Secondo i ricercatori dell’Università di Cambridge i pensieri ansiogeni, intrusivi, fino ad arrivare alle allucinazioni, potrebbero essere “spenti” grazie ai neuroni GABAergici, neurotrasmettitori la cui maggiore concentrazione nell’ippocampo faciliterebbe il controllo dei pensieri negativi
Brutti ricordi che riaffiorano all’improvviso, preoccupazioni, ansie. Ma anche memorie intrusive, allucinazioni, elucubrazioni e preoccupazioni persistenti, che sono al centro di condizioni come il disturbo da stress post-traumatico, la schizofrenia, la depressione maggiore e l’ansia. Si ritiene che questi sintomi debilitanti siano dovuti, in parte, al ridotto coinvolgimento della corteccia prefrontale laterale per fermare i processi mentali indesiderati, un processo noto come controllo inibitorio.
Ma perché alcune persone riescono facilmente ad allontanare i pensieri intrusivi, mentre altri ne vengono letteralmente travolti?
Secondo i ricercatori dell’Università di Cambridge, in generale, gli individui hanno la capacità di poter intervenire per evitare il recupero di memorie e pensieri intrusivi, con lo scopo di inibire anche un comportamento conseguente (ansia ecc.).
Da uno studio effettuato dagli scienziati e pubblicato sulla rivista Nature emergerebbe come l’inibizione dei pensieri intrusivi e automatici non sia legata solo alla corteccia prefrontale (che svolge un ruolo di “controllore esecutivo” dell’intero sistema) ma anche all’attività degli interneuroni GABAergici dell’ippocampo, la sede della memoria.
La ricerca
Per dimostrare come l’inibizione GABAergica a livello ippocampale sia collegata al circuito inibitorio prefrontale con lo scopo di interrompere il recupero di memorie non volute e sopprimere così la comparsa di pensieri automatici, gli autori hanno utilizzato una procedura definita “Think/No-Think”.
Il compito sperimentale consisteva nel chiedere ai partecipanti alla ricerca di imparare l’associazione di coppia di parole legate da un significato comune come ad esempio “Muschio/Nord”, o di una coppia di parole scollegate tra loro come “insetto/strada”.
In un secondo momento ai soggetti veniva chiesto di rievocare la coppia di parole associate se una delle due parole in coppia era verde o di sopprimere l’associazione se invece era rossa: ad esempio, il soggetto, a cui veniva mostrato la parola “insetto” in rosso, doveva interrompere il pensiero che avrebbe associato “strada” ad “insetto”.
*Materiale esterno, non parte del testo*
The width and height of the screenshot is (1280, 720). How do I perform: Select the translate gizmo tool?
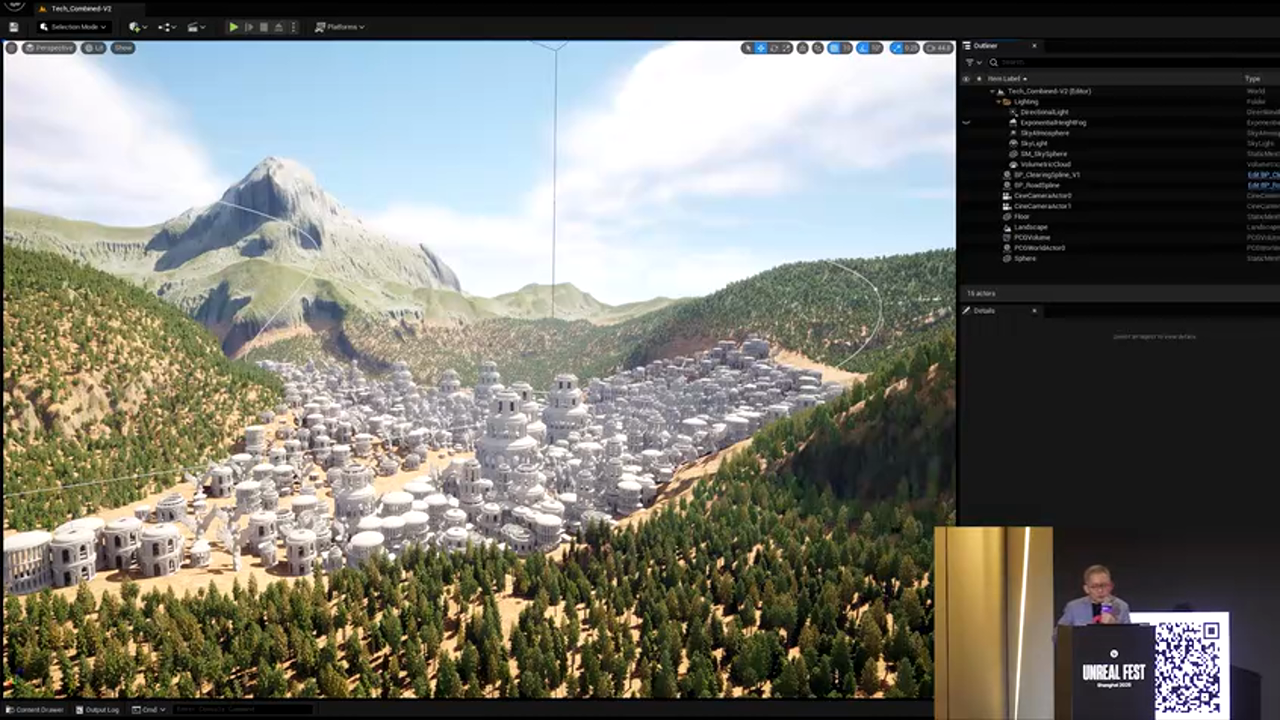pyautogui.click(x=760, y=48)
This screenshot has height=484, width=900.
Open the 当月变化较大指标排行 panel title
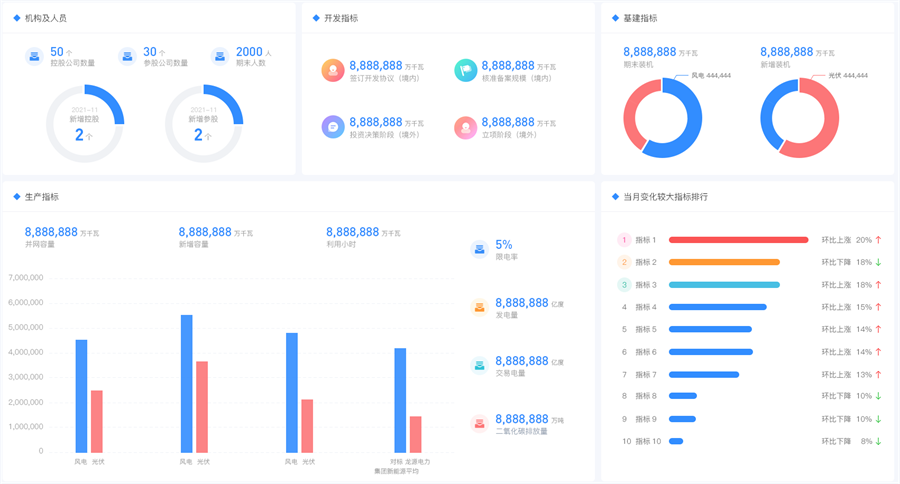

Usando una combinazione tra risonanza magnetica funzionale (fMRI) e spettroscopia a risonanza magnetica, i ricercatori sono stati in grado di osservare ciò che stava accadendo nel cervello dei partecipanti a cui veniva chiesto di inibire oppure di non sopprimere i loro pensieri.
L’ausilio della spettroscopia ha permesso di misurare l’attività dei neurotrasmettitori e non solo l’attività delle regioni cerebrali come la maggior parte degli studi fMRI.
Lo studio Think/No think, effettuato su 24 soggetti non patologici, ha così mostrato come l’inibizione dei pensieri intrusivi e automatici sia legata al neurotrasmettitore GABA, la cui aumentata concentrazione all’interno dell’ippocampo predice l’abilità del soggetto di sopprimere il processo di recupero della memoria e di conseguenza di evitare che si presentino pensieri nella mente.